Want to know more about breast cancer? Dr Nick Plowman, Clinical Oncologist at St Bartholomew's Hospital in London answers some common questions about the symptoms, diagnosis, and treatment of breast cancer. Use the video clip menu below to select a question.
Video Transcript: Tell me more about hormone therapy
Some breast cancers are hormone sensitive and the oestrogen receptor test that is performed by the histologist (the man who is cutting the specimen of the breast cancer in the laboratory) will tell us whether this is so.
In such cases drugs such as Tamoxifen, Anastrazol, Letrozole and others may add to chemotherapy or indeed substitute for chemotherapy in the adjuvant setting to reduce the chance of the breast cancer returning.

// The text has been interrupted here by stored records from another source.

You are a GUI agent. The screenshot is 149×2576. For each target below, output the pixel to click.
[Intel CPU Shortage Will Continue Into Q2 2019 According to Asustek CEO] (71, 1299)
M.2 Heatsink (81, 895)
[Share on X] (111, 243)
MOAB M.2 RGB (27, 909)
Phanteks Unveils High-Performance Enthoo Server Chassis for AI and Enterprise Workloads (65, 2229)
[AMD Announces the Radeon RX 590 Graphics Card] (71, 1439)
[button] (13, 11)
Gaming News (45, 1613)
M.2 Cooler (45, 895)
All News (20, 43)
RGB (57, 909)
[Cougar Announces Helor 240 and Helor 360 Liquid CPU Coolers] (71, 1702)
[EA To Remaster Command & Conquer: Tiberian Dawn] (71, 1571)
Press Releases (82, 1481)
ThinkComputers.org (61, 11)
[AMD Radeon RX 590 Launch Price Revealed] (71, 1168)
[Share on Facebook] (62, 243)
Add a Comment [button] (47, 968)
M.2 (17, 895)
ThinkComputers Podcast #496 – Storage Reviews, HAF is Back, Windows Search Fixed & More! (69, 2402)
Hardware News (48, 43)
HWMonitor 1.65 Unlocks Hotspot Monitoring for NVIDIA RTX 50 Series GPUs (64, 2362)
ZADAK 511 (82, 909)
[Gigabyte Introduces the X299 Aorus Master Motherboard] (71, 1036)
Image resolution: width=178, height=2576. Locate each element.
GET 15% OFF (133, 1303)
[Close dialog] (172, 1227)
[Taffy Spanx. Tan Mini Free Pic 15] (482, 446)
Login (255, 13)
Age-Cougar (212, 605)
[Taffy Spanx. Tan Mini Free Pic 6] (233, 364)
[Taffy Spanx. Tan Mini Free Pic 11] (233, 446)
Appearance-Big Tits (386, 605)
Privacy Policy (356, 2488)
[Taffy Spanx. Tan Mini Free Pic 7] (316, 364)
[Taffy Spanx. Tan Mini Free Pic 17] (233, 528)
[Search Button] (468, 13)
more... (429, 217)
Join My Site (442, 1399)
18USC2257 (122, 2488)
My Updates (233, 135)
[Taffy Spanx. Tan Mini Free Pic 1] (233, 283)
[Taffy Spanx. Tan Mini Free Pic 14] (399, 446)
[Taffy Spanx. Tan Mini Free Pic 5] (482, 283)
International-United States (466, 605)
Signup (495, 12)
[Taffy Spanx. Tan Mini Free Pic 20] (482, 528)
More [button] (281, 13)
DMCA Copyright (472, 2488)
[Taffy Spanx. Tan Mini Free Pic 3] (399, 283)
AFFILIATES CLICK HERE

Similarly there is a new group of drugs molecularly targeted drugs such as Traztuzumab better known as Herceptin also Lapatinib and Pertuzumab which are coming on screen which hit the Her II receptor, an onco gene product that is expressed by one in five patients with breast cancer. Use of these drugs will add to the power of chemotherapy in reducing the chance of breast cancer returning.
Of course, in patients whose disease has spread further a field than the breast or the breast and regional nodes in the armpit, these drugs, the chemotherapy, the molecularly targeted agents, the hormonal therapy are much more important than surgery and radiotherapy because they get at the problem wherever it is.
They are what we call Systemic therapies.